Developing a HPE Ezmeral Data Fabric Streams C Application
This topic includes basic information about how to develop a HPE Ezmeral Data Fabric Streams C application. Sample applications are provided.
Before you Begin
Confirm that your environment meets the following requirements:
- The HPE Ezmeral Data Fabric cluster version is 5.2.1 or greater.
- HPE Ezmeral Data Fabric core client (mapr-client) packagei s installed on the node and it is configured to access the cluster. Or, it is a HPE Ezmeral Data Fabric cluster node. See Installing the Data Fabric Client (Non-FIPS) for more information.
- The HPE Ezmeral Data Fabric Streams C Client is installed and configured on the node. See Configuring the HPE Ezmeral Data Fabric Streams C Client.
- GNU Compiler Collection (GCC) is installed on the node.
Creating, Compiling and Running C Apps
The following sections describes how to create a producer and consumer in C, compile the source code, generate executables, and run the applications.
- Include the rdkafka.h header file (/opt/mapr/include/librdkafka/rdkafka.h)
- Use
rd_kafka_conf_new()
to create the producer configuration. - Use
rd_kafka_new ()
to create the producer handle. - Use
rd_kafka_topic_conf_new()
to create the topic configuration. - Use
rd_kafka_topic_new ()
to create a topic handle for the producer. - Use
rd_kafka_produce()
to produce messages. - Optionally, use
rd_kafka_poll()
to poll for callbacks. This is useful to see if there are messages that have yet to be sent to the server. - Use
rd_kafka_topic_destroy ()
to destroy the topic handle destroy - Use
rd_kafka_destroy ()
to destroy the producer handle.
For example, the following source code produces 5 messages to topic /MapR_Streams:MapR-Topic1:
/*
* This file contains the producer function.
*
*/
#include <stdio.h>
#include <stdlib.h>
#include <string.h>
#include <rdkafka.h>
#include <errno.h>
/* msgDeliveryCB: Is the delivery callback.
* The delivery report callback will be called once for each message
* accepted by rd_kafka_produce() with err set to indicate
* the result of the produce request. An application must call rd_kafka_poll()
* at regular intervals to serve queued delivery report callbacks.
*/
static void msgDeliveryCB (rd_kafka_t *rk,
const rd_kafka_message_t *rkmessage, void *opaque) {
if (rkmessage->err != RD_KAFKA_RESP_ERR_NO_ERROR) {
printf("FAILURE: Message not delivered to partition.\n");
printf("ERROR: %s", rd_kafka_err2str(rkmessage->err));
} else {
printf("Produced: %.*s\n",(int)rkmessage->len, (const char*)rkmessage->payload);
}
}
/*
* Method : int producer(int nummsgs_p, const char *fullTopicName)
* Description : This is a simple producer method. In this method the producer
* produces messages to a topic.

■ **SET PROBLEM 1**: In the Streams C page, rewrite the requirements list that begins "Confirm that your environment meets the following requirements" as a shorter bulleted list that keeps its main facts.
■ **SET PROBLEM 2**: List every function that the Streams C page names in its producer steps, from "Include the rdkafka.h header file" through "to destroy the producer handle."

■ **LISTING**:
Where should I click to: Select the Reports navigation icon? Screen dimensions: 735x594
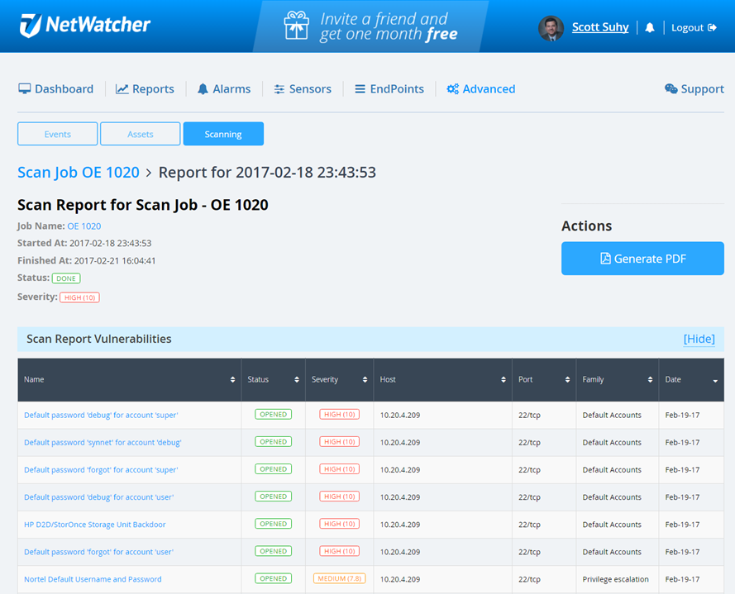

...

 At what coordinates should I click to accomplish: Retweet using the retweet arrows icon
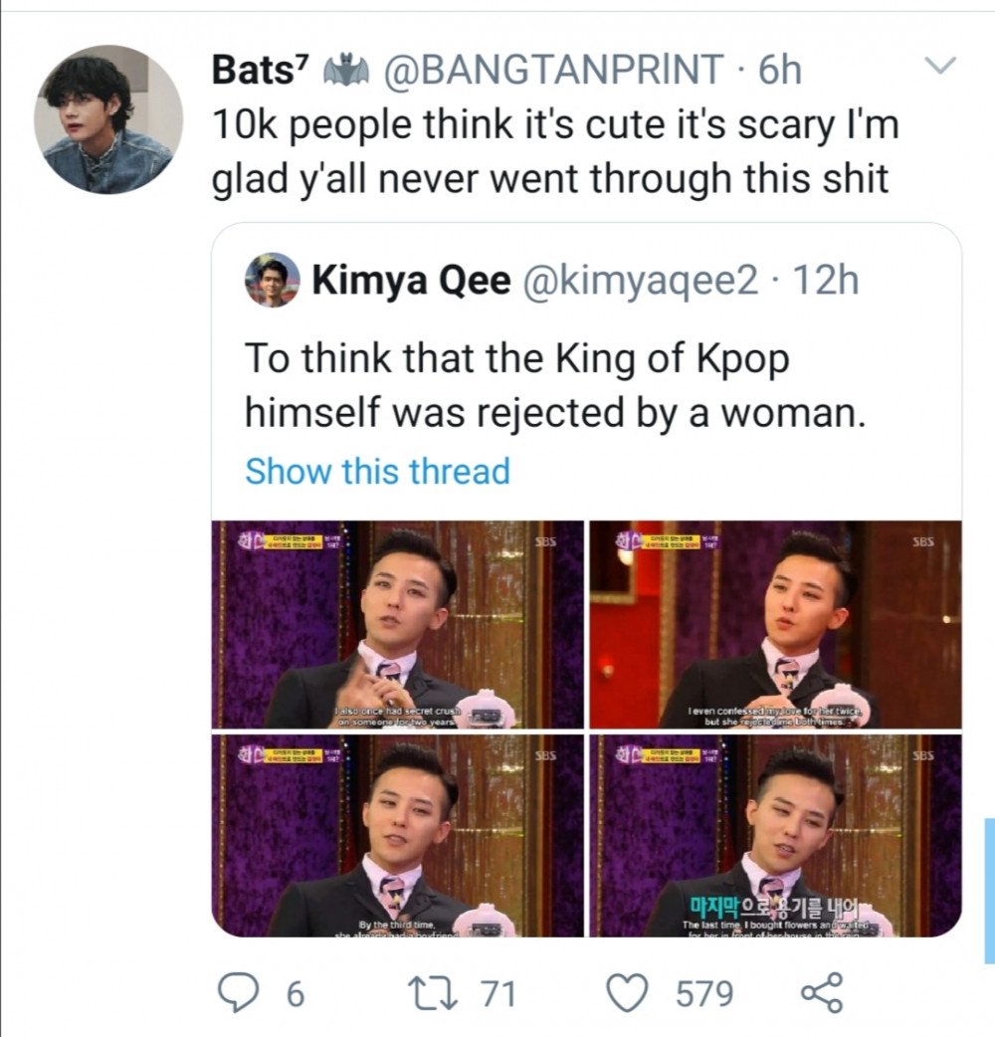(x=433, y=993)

■ **CORRECT RESULT 1**:
- Cluster version 5.2.1 or later.
- The node either has the core client (mapr-client) installed and configured to access the cluster, or is a cluster node.
- The Streams C Client is installed and configured on the node.
- GCC is installed on the node.

■ **CORRECT RESULT 2**:
- rd_kafka_conf_new()
- rd_kafka_new()
- rd_kafka_topic_conf_new()
- rd_kafka_topic_new()
- rd_kafka_produce()
- rd_kafka_poll()
- rd_kafka_topic_destroy()
- rd_kafka_destroy()